Most operating systems already come with a built-in firewall, such as Windows XP, Vista, and Mac OS X. To learn how to activate and configure the built-in firewall, click on the link for Setting-up your Personal Firewall.
5. Restrict Sharing
Your computer may be set up to allow other computers on the Internet to access your computer in order to “share files”. Unfortunately, this type of sharing capability can potentially be used by others to infect your computer with a virus or to look at your personal files.
If you do share files, don’t set your computer up to act as a server, and be sure to respect copyright laws. To disable file sharing, follow these steps for your Windows based system:
- Click Start, then Control Panel.
- Within the Control Panel, click Windows Firewall.
- Within Windows Firewall, click the green ON button. Do not place a check by the option “Don’t allow exceptions”.
- Click OK.
6. Do Not Open or Reply-to Suspicious Emails
As a general rule, if you don’t know the person who has sent you an e-mail, you should simply delete the entire message without opening it. If you do know the person sending you the email, but the message contains an unexpected attachment or web link, you should check with them before opening the file or clicking on the URL or attachment.

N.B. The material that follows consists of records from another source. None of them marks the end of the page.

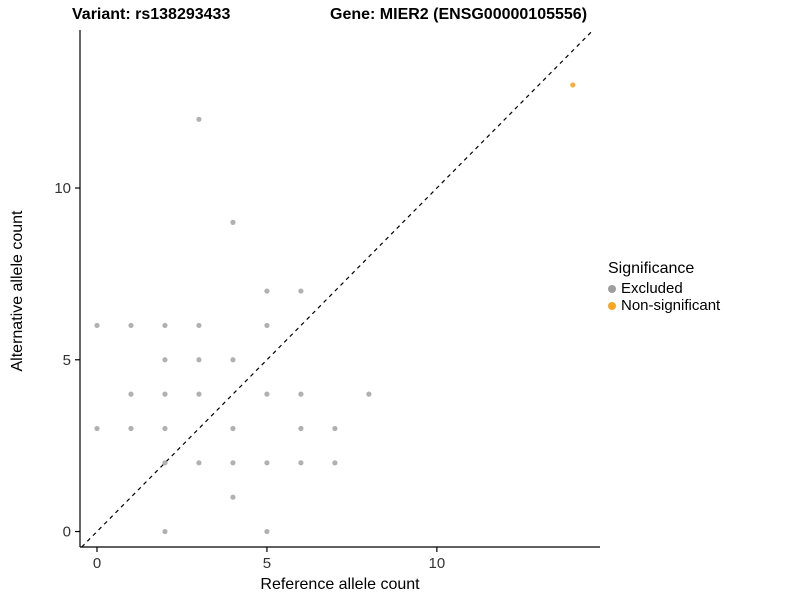 The width and height of the screenshot is (800, 600). I want to click on legend-item: Non-significant, so click(664, 306).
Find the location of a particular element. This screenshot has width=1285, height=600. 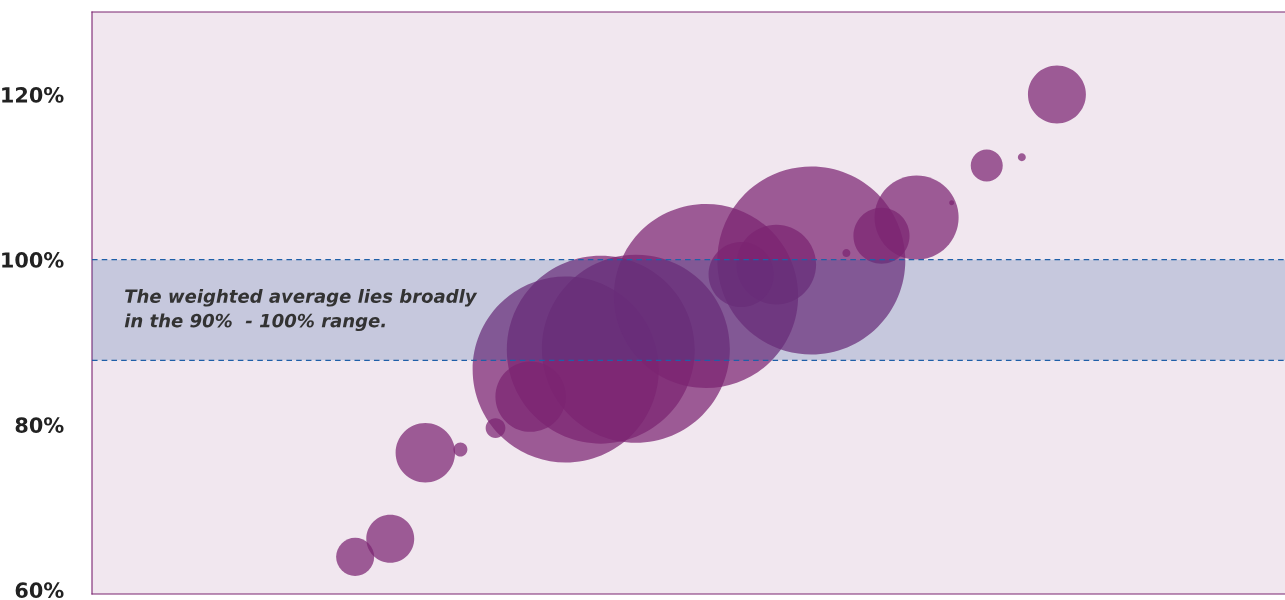

y-tick-label: 80% is located at coordinates (40, 425).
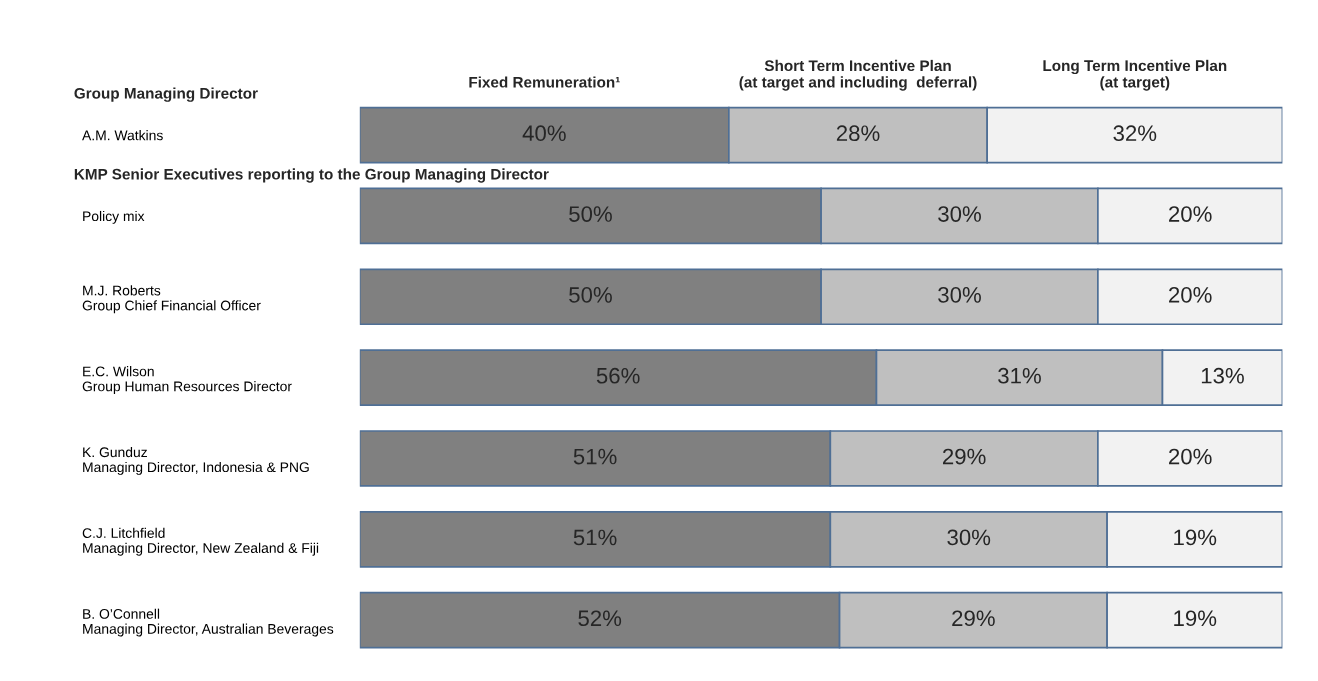  I want to click on series-label: Long Term Incentive Plan (at target), so click(1135, 75).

Remember that many computer viruses use fake “From:” addresses. It’s easier to ask someone to resend a message to you than it is to clean a virus off of your computer!

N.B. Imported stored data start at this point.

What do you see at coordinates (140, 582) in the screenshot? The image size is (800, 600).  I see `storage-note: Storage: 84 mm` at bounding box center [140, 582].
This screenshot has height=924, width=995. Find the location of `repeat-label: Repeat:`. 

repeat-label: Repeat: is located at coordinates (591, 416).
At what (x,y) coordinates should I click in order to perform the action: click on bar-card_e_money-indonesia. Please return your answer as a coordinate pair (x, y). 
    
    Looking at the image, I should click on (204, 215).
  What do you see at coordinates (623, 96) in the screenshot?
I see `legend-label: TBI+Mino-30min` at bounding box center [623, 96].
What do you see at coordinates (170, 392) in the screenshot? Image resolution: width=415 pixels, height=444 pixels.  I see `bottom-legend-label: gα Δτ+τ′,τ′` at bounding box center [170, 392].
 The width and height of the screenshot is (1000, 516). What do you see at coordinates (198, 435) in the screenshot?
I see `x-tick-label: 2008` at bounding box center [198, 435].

In order to reduce the likelihood of receiving spam or phishing messages, try the following:
- E-Mail ‘Account Closure Warning’ messages: If a message informs you of an impending ‘account closure’ or similar action unless you comply with its demands, it is often a sign that the message is a phishing scam. Do not comply with its requests.
- E-Mail Spam: Forward all spam email messages as attachments to dshr…@lfcc.edu. The college is able to block approximately 95 percent of in-bound spam e-mail.

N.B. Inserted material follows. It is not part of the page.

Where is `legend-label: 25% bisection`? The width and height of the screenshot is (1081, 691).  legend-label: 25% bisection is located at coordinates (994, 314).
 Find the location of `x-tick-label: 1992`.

- E-Mail Phishing Messages: Forward all phishing messages as attachments to dshr…@lfcc.edu. Blocking phishing type messages are difficult at best.
- Email client message filtering: Reduce the number of spam messages arriving into your inbox by setting up basic message filters on your local email client.
- View messages as plaintext only: Spam and phishing messages tend to contain HTML code intended to fool the recipient into believing the message is legitimate or to conceal the real destination of embedded URLs. Set your local email client to render emails as plaintext only to remove the HTML code and reduce the likelihood of clicking on a suspicious link.
7. Create Back-Up Copies of Your Important Files
Preserve your important files and the time it took you to create them by saving back up copies on a weekly basis. You can request network storage space or instructions from the Technology Services Department to backup your files.
8. Turn Off Your Computer When You’re Not Using It
Turning off your computer when you don’t need to use it lessens the chance that someone will be able to break into your computer and infect it with a virus or use it to harm someone else’s computer.
9. Review Technology Services IT Policies
Access to the Internet and other computer related equipment and access is made available to the LFCC community as part of the educational computing and networking resources of the College. Such resources and use of LFCC’s network are privileges and must be exercised in conformity with all applicable VCCS and LFCC policies, guidelines. and state laws. Failure to abide by these policies can result in suspension of network privileges and referral of the matter to the appropriate disciplinary process.